GIVEN RECORDS:
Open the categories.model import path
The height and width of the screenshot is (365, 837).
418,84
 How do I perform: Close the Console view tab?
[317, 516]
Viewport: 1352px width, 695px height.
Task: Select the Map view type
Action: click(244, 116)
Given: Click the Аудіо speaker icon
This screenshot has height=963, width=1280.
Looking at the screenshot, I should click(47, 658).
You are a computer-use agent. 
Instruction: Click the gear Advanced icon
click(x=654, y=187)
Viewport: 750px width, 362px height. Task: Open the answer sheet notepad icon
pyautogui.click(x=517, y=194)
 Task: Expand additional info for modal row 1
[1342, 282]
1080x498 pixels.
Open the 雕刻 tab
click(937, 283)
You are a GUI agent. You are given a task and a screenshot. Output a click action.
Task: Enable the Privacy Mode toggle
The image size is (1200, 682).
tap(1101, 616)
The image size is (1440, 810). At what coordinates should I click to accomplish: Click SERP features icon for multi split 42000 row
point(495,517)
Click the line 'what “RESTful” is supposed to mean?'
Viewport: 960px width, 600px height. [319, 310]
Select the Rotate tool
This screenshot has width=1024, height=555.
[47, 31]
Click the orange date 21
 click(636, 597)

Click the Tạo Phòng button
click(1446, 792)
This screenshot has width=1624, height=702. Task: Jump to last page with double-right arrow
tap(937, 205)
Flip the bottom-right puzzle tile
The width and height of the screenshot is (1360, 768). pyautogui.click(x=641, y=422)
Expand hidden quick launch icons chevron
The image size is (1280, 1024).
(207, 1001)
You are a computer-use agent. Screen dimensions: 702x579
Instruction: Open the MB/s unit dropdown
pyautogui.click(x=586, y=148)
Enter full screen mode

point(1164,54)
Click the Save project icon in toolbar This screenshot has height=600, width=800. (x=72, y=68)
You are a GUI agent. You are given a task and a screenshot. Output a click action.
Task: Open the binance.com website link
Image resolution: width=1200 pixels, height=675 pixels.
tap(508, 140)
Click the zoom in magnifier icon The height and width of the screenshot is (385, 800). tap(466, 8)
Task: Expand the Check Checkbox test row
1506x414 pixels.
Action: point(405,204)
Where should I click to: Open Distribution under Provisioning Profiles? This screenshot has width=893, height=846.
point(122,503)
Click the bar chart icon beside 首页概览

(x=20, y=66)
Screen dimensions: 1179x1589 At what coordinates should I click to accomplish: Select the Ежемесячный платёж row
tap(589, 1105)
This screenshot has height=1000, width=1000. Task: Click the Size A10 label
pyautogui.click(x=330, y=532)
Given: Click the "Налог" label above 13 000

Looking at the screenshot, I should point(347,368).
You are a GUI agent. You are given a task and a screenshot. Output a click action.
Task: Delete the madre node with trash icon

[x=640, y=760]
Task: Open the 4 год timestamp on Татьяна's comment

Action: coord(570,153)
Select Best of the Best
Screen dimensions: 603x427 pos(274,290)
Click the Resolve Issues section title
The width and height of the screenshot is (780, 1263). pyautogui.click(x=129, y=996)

WHAT YOU SHOULD DO: Retype the data precisely.

SOLVED EXERCISE:
Open the categories.model import path
The height and width of the screenshot is (365, 837).
418,84
 How do I perform: Close the Console view tab?
[317, 516]
Viewport: 1352px width, 695px height.
Task: Select the Map view type
Action: click(244, 116)
Given: Click the Аудіо speaker icon
This screenshot has height=963, width=1280.
Looking at the screenshot, I should click(47, 658).
You are a computer-use agent. 
Instruction: Click the gear Advanced icon
click(x=654, y=187)
Viewport: 750px width, 362px height. Task: Open the answer sheet notepad icon
pyautogui.click(x=517, y=194)
 Task: Expand additional info for modal row 1
[1342, 282]
1080x498 pixels.
Open the 雕刻 tab
click(937, 283)
You are a GUI agent. You are given a task and a screenshot. Output a click action.
Task: Enable the Privacy Mode toggle
The image size is (1200, 682).
tap(1101, 616)
The image size is (1440, 810). At what coordinates should I click to accomplish: Click SERP features icon for multi split 42000 row
point(495,517)
Click the line 'what “RESTful” is supposed to mean?'
Viewport: 960px width, 600px height. [319, 310]
Select the Rotate tool
This screenshot has width=1024, height=555.
[47, 31]
Click the orange date 21
 click(636, 597)

Click the Tạo Phòng button
click(1446, 792)
This screenshot has width=1624, height=702. Task: Jump to last page with double-right arrow
tap(937, 205)
Flip the bottom-right puzzle tile
The width and height of the screenshot is (1360, 768). pyautogui.click(x=641, y=422)
Expand hidden quick launch icons chevron
The image size is (1280, 1024).
(207, 1001)
You are a computer-use agent. Screen dimensions: 702x579
Instruction: Open the MB/s unit dropdown
pyautogui.click(x=586, y=148)
Enter full screen mode

point(1164,54)
Click the Save project icon in toolbar This screenshot has height=600, width=800. (x=72, y=68)
You are a GUI agent. You are given a task and a screenshot. Output a click action.
Task: Open the binance.com website link
Image resolution: width=1200 pixels, height=675 pixels.
tap(508, 140)
Click the zoom in magnifier icon The height and width of the screenshot is (385, 800). tap(466, 8)
Task: Expand the Check Checkbox test row
1506x414 pixels.
Action: point(405,204)
Where should I click to: Open Distribution under Provisioning Profiles? This screenshot has width=893, height=846.
point(122,503)
Click the bar chart icon beside 首页概览

(x=20, y=66)
Screen dimensions: 1179x1589 At what coordinates should I click to accomplish: Select the Ежемесячный платёж row
tap(589, 1105)
This screenshot has height=1000, width=1000. Task: Click the Size A10 label
pyautogui.click(x=330, y=532)
Given: Click the "Налог" label above 13 000

Looking at the screenshot, I should point(347,368).
You are a GUI agent. You are given a task and a screenshot. Output a click action.
Task: Delete the madre node with trash icon

[x=640, y=760]
Task: Open the 4 год timestamp on Татьяна's comment

Action: coord(570,153)
Select Best of the Best
Screen dimensions: 603x427 pos(274,290)
Click the Resolve Issues section title
The width and height of the screenshot is (780, 1263). pyautogui.click(x=129, y=996)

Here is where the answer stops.